Work request:
Look through the entries. Copy each line that has the word "Given".

Data records:
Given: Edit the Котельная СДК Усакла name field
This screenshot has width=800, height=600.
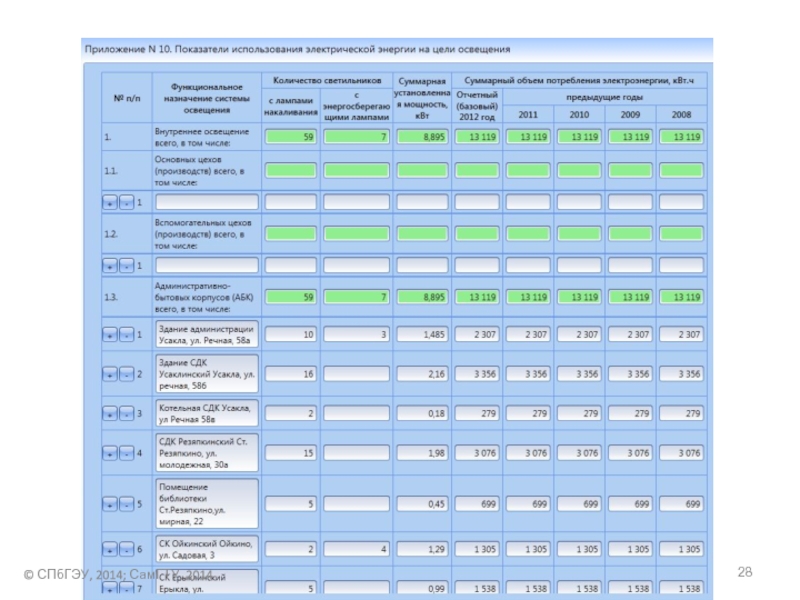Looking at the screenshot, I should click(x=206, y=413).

==

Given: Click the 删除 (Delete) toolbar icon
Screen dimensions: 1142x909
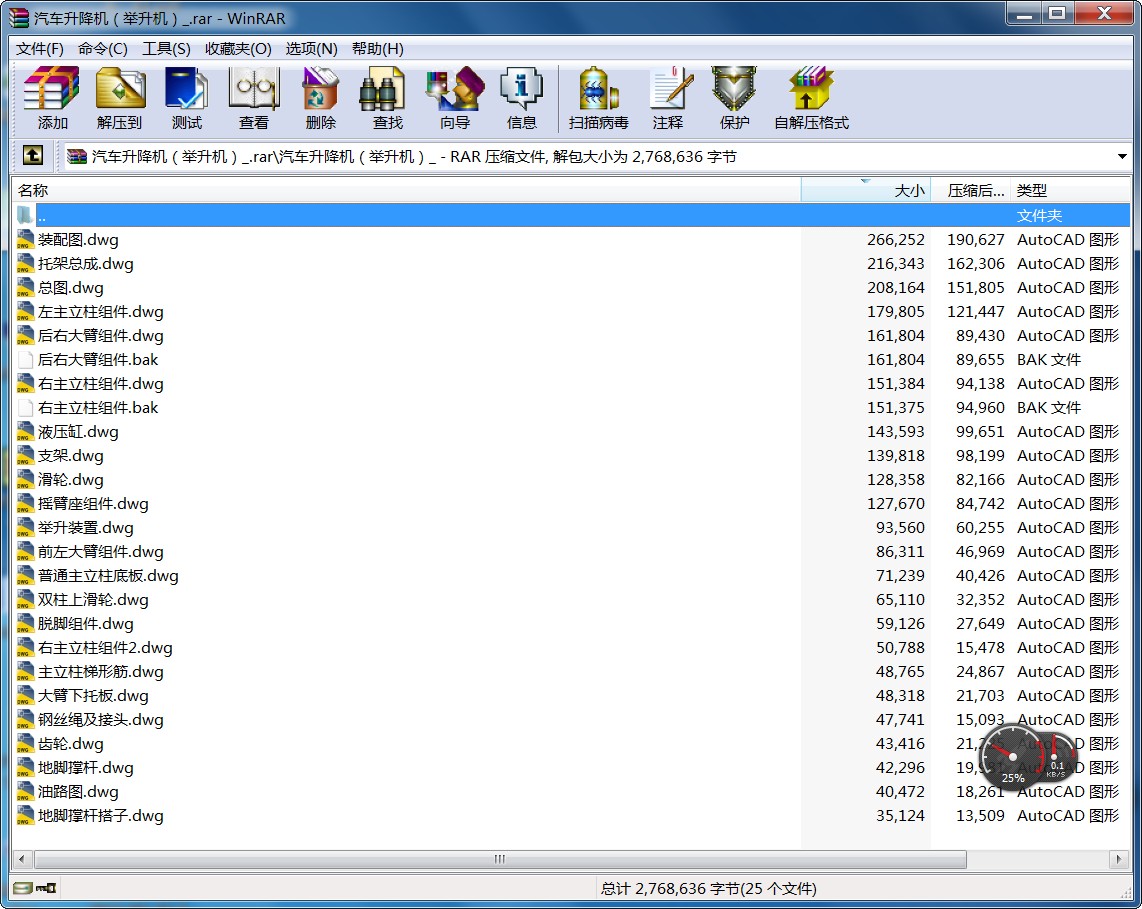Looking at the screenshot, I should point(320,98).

Answer to the problem:
Given: Edit the Котельная СДК Усакла name field
Given: Click the 删除 (Delete) toolbar icon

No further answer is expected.